==== Passage choisi ====

8 février
LU: "Hongrie" d'Anne-Marie GARAT, blason, (Actes-Sud).
Par la faute d'un pouce un peu vif, j'ai défloré hier mon sujet de ce jour, pardon. Je disais donc: on n'a pas de souvenir d'une odeur, c'est l'odeur qui convoque le souvenir. Peut-être n'est-ce que cela la "Hongrie" pour Anne-Marie Garat: une odeur qui la relie à son enfance et qui ressuscite des voix oubliées mais c'est une odeur abstraite, fictive, inventée. Une sensation vague, indécise, lancinante, née d'une promenade dans la brume au petit matin: "Avant que nous ne nous quittions, marchons un peu sur ce chemin, jusqu'à l'arbre là-bas, et d'ici là dis-moi: pourquoi la Hongrie?..."
Ca commence comme ça, parmi les oliviers et les vignes de Montepulciano qui donnent le cépage grenat du sangiovese, entre les collines de Sansepolcro où Piero della Francesca peignit à fresque et le hameau médiéval de Bagno Vignoni dont Tarkovski en exil fit le décor de son film "Nostalghia". Cette question anodine posée par un ami désempare Anne-Marie Garat. Pourquoi dans ses livres parle-t-elle autant de la Hongrie à quoi rien ne l'attache? Elle n'y avait jamais songé. Aussitôt, ça devient une chose obsédante et douce, presque un tourment.
A sa connaissance, il n'y a pas un seul Hongrois dans son ascendance. D'ailleurs, arbres, branches, généalogie, elle se défie de "cette botanique-là". Elle sait seulement que ses ancêtres sont béarnais ou girondins et que la Grande Guerre fut leur seule odyssée. "Non, parmi les gens de landes, de vignes et de montagnes gasconnes, d'où viennent les miens, pas un voyageur, un exilé d'aventure ou d'accident, n'est venu de cette direction ou parti vers elle", dit-elle. La balade bucolique se prolonge, un orage éclate, le tonnerre gronde: "Mon père tonnelier disait de ces fracas: entends le Bon Dieu, il roule ses barriques dans la campagne".
Alors quoi? L'auteur ne sait pas. "Qui peut prévoir la courbe d'un mot, une fois lancé? Il part comme un caillou, ricoche et file, sa course finit on ne sait où, il est perdu parmi les mille semblables du chemin... il rayonne tel un diamant caché". La méditation épouse les ondulations du paysage, d'autres souvenirs affluent au détour d'un pré ou à l'orée d'un bois. "Peut-être ce pays de Hongrie, risquais-je, à part moi, ou tout autre d'Europe centrale, incarne-t-il pour ma génération les convulsions du vingtième siècle, territoires morcelés, raturage de cartes et frontières".

====

> _Tâches proposées_
1. D'après le passage choisi, quel métier exerçait le père d'Anne-Marie Garat ?
2. Recopiez le passage choisi entre « Ca commence comme » et « presque un tourment. », ces deux extraits inclus.

==== Jeu de données ====

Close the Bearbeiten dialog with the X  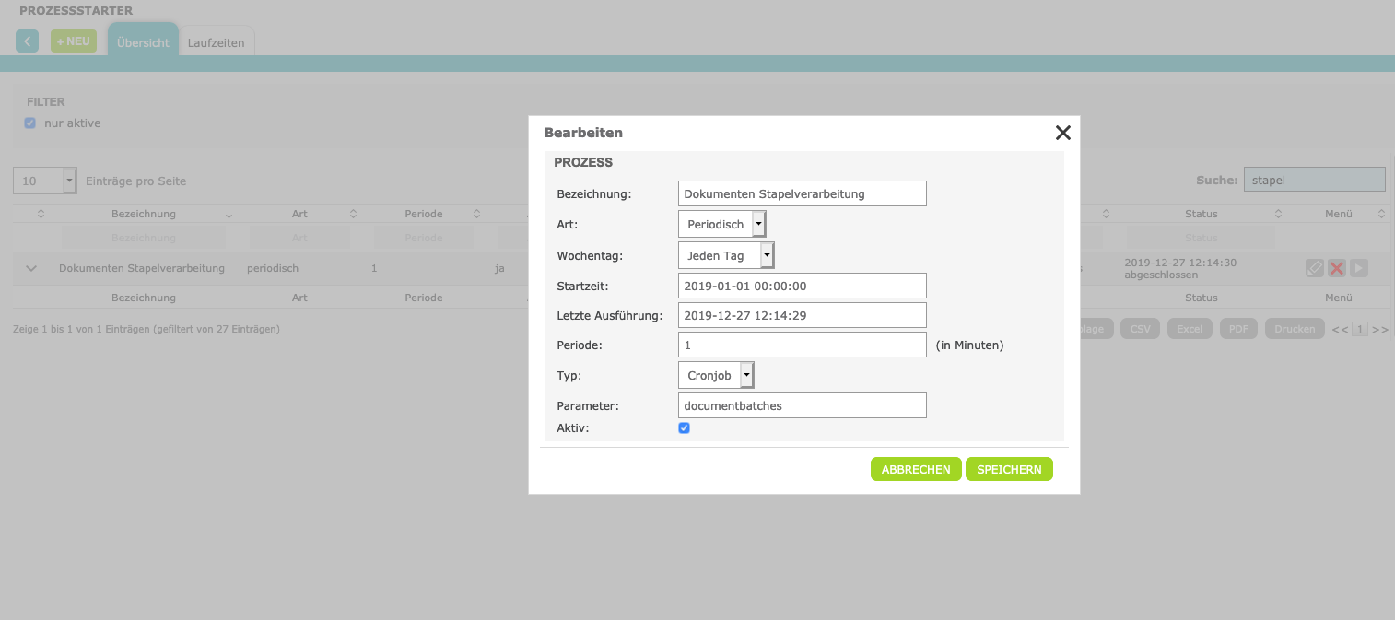tap(1062, 133)
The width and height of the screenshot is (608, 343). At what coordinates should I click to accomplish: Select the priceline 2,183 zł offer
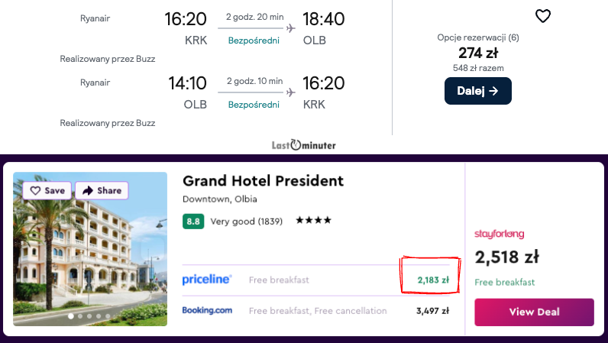click(x=432, y=280)
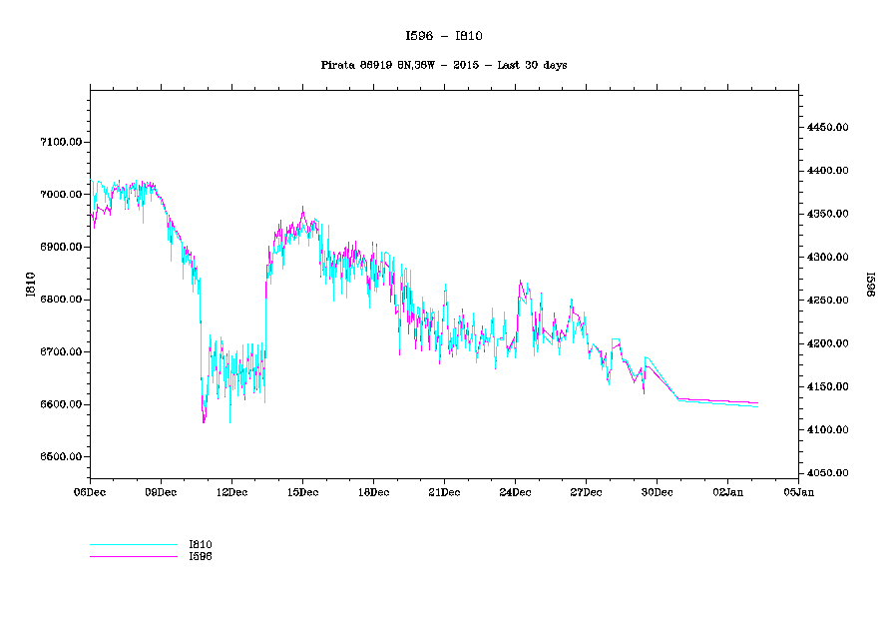Select the I810 legend entry text

point(201,544)
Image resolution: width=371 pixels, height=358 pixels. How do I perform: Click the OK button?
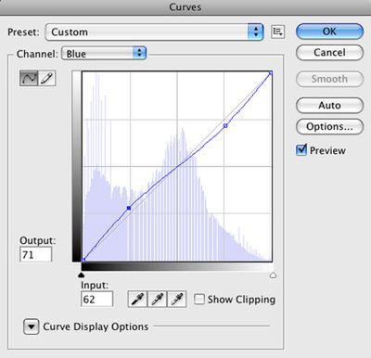tap(329, 32)
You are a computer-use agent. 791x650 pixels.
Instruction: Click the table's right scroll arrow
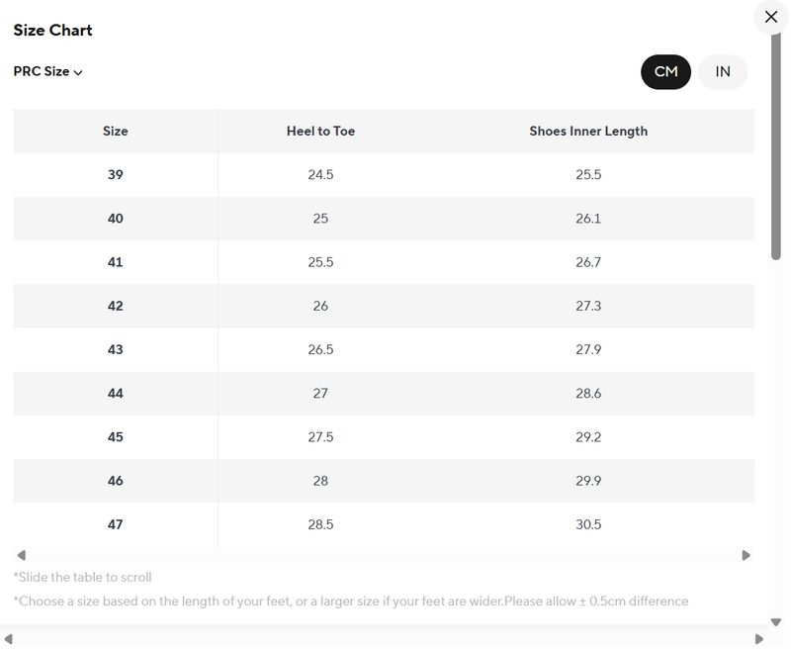tap(747, 555)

====

> _Solutions par tâche_
1. Il était tonnelier.

2.
Ca commence comme ça, parmi les oliviers et les vignes de Montepulciano qui donnent le cépage grenat du sangiovese, entre les collines de Sansepolcro où Piero della Francesca peignit à fresque et le hameau médiéval de Bagno Vignoni dont Tarkovski en exil fit le décor de son film "Nostalghia". Cette question anodine posée par un ami désempare Anne-Marie Garat. Pourquoi dans ses livres parle-t-elle autant de la Hongrie à quoi rien ne l'attache? Elle n'y avait jamais songé. Aussitôt, ça devient une chose obsédante et douce, presque un tourment.